Priscilla M. Wehi (née McAllum) is a New Zealand ethnobiologist and conservation biologist. As at July 2021 she was an associate professor at the University of Otago and on the first of that month officially undertook the role of director of Te Pūnaha Matatini, a centre of research excellence in complex systems and data analytics. During the COVID-19 pandemic in New Zealand Te Pūnaha Matatini scientists developed mathematical models of the spread of the virus across the country that influenced the New Zealand government's response to the outbreak. In 2021 Wehi was awarded the Hill Tinsley Medal.

== Education ==
Wehi has a master's degree from Lincoln University, where she studied brushtail possums. She undertook her PhD at the University of Waikato's School of Māori and Pacific Development. Her doctoral thesis was entitled Harakeke (Phormium tenax) ecology and historical management by Maori: The changing landscape in New Zealand.

== Career ==
After completing her PhD Wehi obtained positions at several research institutions including at Massey University (working with Mary Morgan-Richards) and the University of Otago.
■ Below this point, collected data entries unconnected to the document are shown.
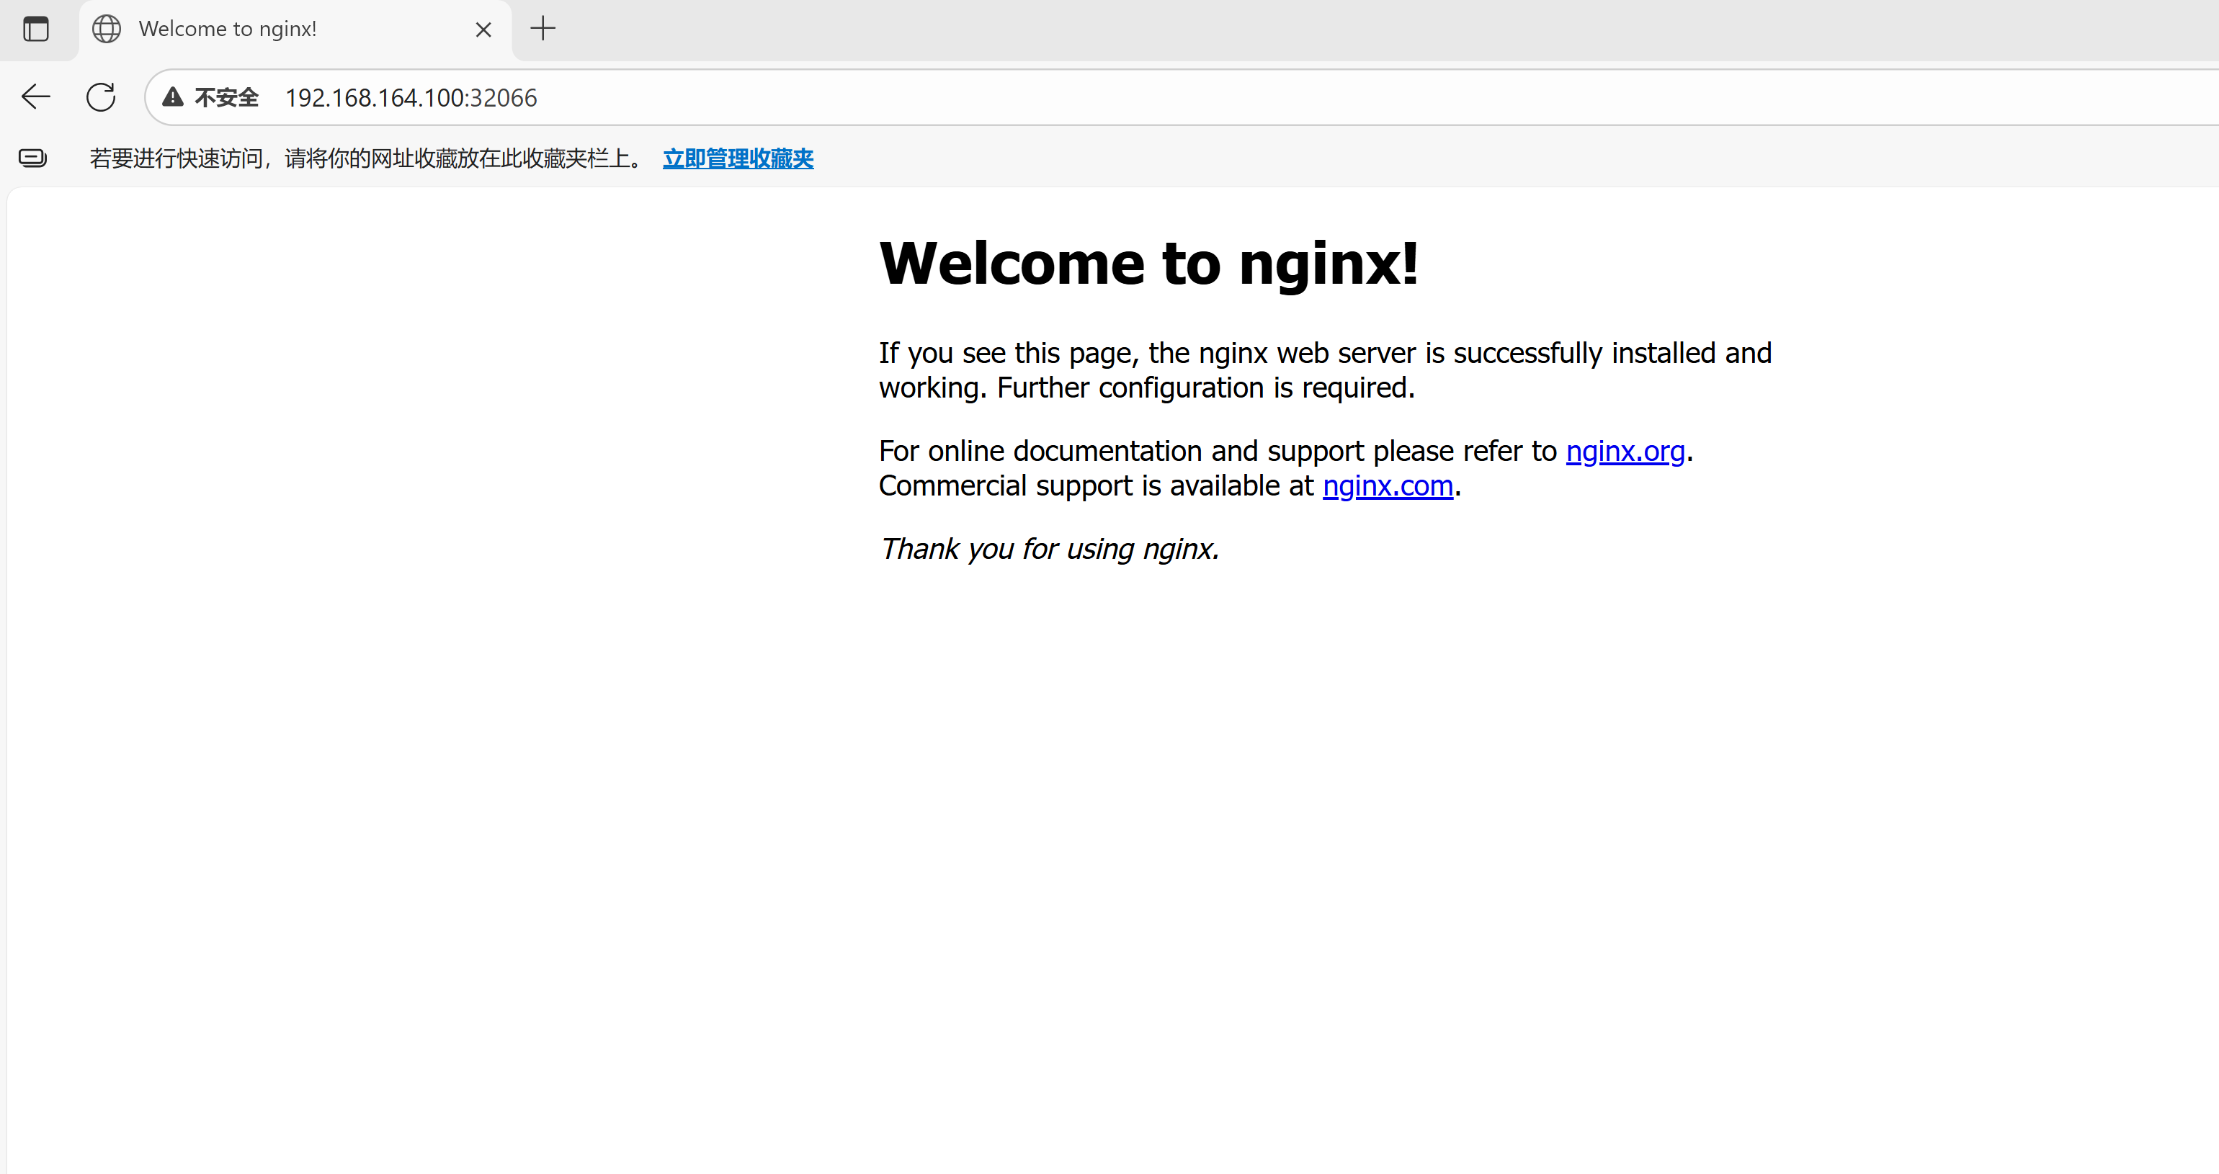Screen dimensions: 2219x1174
Task: Click the globe favicon in the tab
Action: pos(106,29)
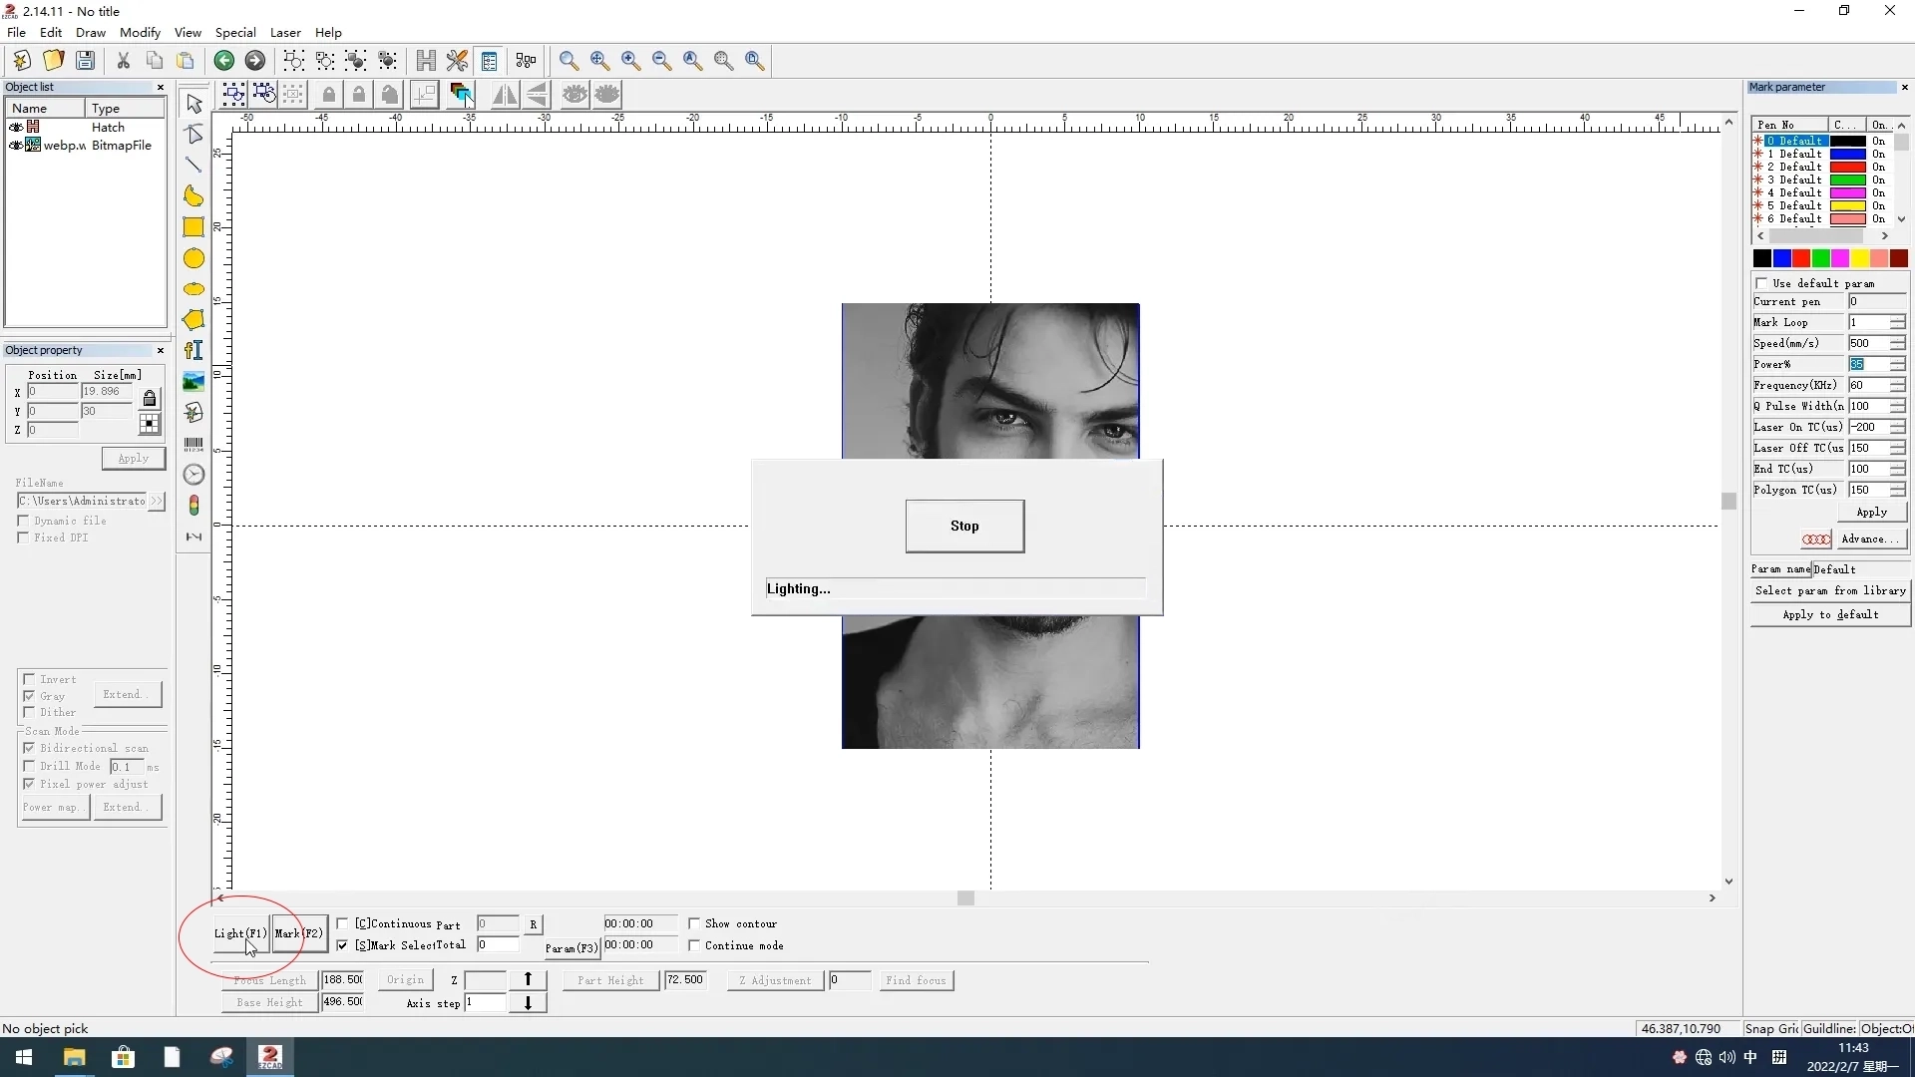Viewport: 1915px width, 1077px height.
Task: Select the Bitmap image tool
Action: (x=192, y=381)
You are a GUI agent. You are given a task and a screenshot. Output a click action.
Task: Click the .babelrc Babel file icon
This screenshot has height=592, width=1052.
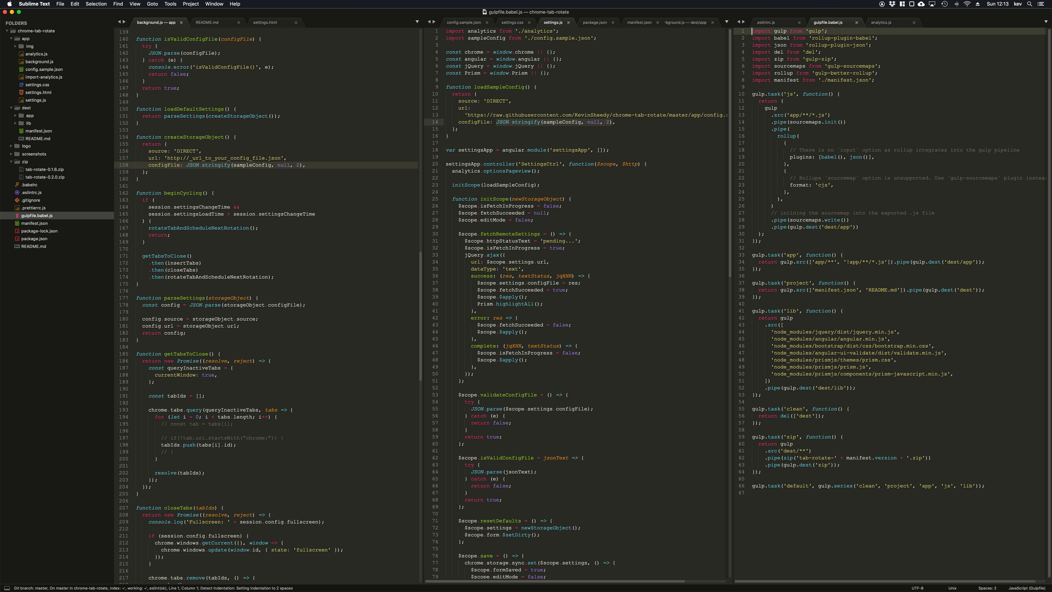[x=17, y=185]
She was then employed at Manaaki Whenua Landcare Research where she undertook research into wētā, and advocated for the use of indigenous knowledge to inform research into biodiversity. Wehi also led a team of researchers at Manaaki Whenua Landcare Research and Te Rūnanga o Ngāi Tahu investigating Māori exploration of Antarctic waters. Their research suggested that Māori were possibly the first people to sight the continent of Antarctica. As at July 2021, Wehi is an associate professor at the University of Otago.

== Awards ==
In 2014 Wehi was granted a Royal Society Te Apārangi Rutherford Discovery Fellowship. In 2019 Wehi was a recipient of the Outstanding Publication on New Zealand Ecology award, conferred by the New Zealand Ecological Society. In 2020 the biological sciences department of the University of Canterbury awarded Wehi their Inspirational Alumna Award. In 2021 Wehi was awarded the Hill Tinsley Medal with the New Zealand Association of Scientists recognising Wehi's "pioneering innovative research at the intersection of science and indigenous knowledge". In 2026 Wehi was elected a Fellow of the British Ecological Society.